[API-users] Improvements to GBIF data downloads

Tue Aug 13 15:27:21 CET 2019

Hi all,

Some improvements to data downloads from GBIF.org are new ready for use:

• The "simple CSV" format download includes four additional columns: 
verbatimScientificName, stateProvince, individualCount and 
occurrenceStatus.  The first makes it clear when GBIF processing has 
replaced a scientific name, such as for occurrences using recently 
published names.  The last two help with filtering absence data.  
Scripts accessing columns by number (rather than header) will probably 
need to be updated.

• Downloading zip files now supports HTTP Range requests / partial 
requests.  This allows resuming an interrupted download (using CLI tools 
like curl or wget, or some browser extensions).
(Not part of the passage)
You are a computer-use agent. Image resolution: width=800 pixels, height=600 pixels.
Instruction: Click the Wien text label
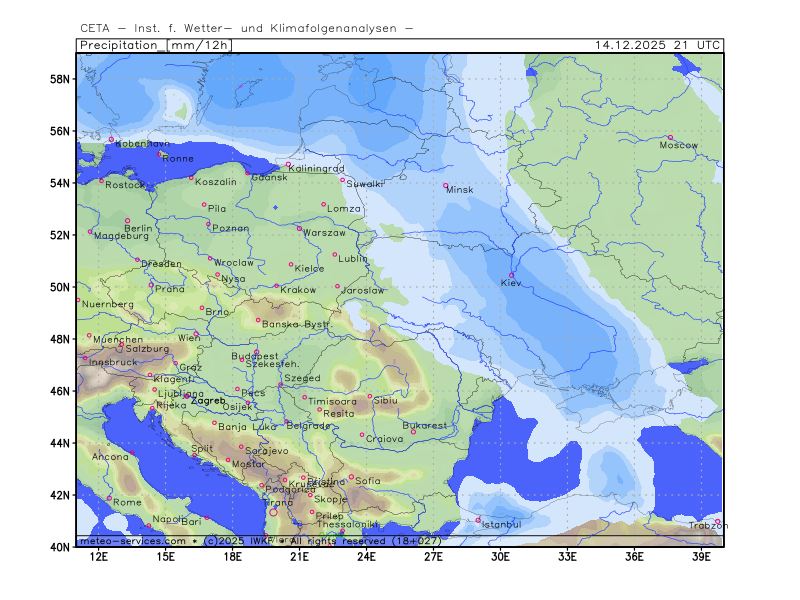tap(189, 338)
It may also help when 
using Google or Amazon's cloud tools.

Due to limitations in the length of a URL, these two changes are only 
available through API requests, not through the GBIF.org website:

• When using the API, it's now possible for a download query predicate 
to include up to 101,000 terms — for example, 100,000 taxon keys, 
catalogue numbers, collection codes or similar.  It's best to use the 
"in" predicate to make these requests:

   "predicate": {
     "type":"in",
     "key":"CATALOG_NUMBER",
     "values":["cat1","cat2","cat3"]
   }

• It's also possible to query using more complex polygons, containing up 
to 10,000 points.  Some polygons are slow to process, so if we regularly 
reach the capacity of our systems we may review this limit.

If you spot any issues with these changes, please let us know — by mail 
to this list, through the feedback button on the website, or to the 
portal-feedback repository on GitHub: 
https://github.com/gbif/portal-feedback/issues

Thanks,

Matt Blissett